**PROBLEM TO WORK ON:** Copy out the items below word for word, everything from the line containing "is (2380, 1552)." down to the line containing "coordinates (69, 45).", both of those lines included.

**DATA LINES:**
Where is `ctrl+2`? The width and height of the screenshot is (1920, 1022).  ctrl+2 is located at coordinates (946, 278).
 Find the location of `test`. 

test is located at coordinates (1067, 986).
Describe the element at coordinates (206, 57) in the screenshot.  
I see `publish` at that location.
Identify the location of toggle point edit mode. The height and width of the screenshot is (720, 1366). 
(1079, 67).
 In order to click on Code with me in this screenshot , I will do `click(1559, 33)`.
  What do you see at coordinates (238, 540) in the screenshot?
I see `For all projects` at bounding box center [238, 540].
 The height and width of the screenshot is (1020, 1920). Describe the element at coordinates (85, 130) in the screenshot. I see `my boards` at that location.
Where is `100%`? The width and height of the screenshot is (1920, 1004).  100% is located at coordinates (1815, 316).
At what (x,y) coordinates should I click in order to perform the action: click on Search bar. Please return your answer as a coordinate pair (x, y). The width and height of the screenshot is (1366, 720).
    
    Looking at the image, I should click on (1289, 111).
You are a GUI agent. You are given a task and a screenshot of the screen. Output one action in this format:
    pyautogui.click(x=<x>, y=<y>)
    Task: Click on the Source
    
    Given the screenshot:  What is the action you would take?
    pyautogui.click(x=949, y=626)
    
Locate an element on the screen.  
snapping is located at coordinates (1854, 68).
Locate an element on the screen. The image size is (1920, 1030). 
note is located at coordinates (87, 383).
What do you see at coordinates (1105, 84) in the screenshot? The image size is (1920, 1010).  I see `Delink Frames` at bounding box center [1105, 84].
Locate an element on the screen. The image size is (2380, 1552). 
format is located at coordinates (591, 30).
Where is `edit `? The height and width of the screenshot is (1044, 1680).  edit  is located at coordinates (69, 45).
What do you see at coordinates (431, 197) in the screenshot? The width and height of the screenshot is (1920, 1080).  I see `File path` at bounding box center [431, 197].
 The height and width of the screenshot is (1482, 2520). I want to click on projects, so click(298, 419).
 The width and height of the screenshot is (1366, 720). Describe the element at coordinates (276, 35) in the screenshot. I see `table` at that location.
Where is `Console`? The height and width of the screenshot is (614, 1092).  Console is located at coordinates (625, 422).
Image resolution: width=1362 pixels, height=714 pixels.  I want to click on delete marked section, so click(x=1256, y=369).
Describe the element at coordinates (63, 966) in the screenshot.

**TASK RESULT:**
Locate an element on the screen. The image size is (2380, 1552). 
format is located at coordinates (591, 30).
Where is `edit `? The height and width of the screenshot is (1044, 1680).  edit  is located at coordinates (69, 45).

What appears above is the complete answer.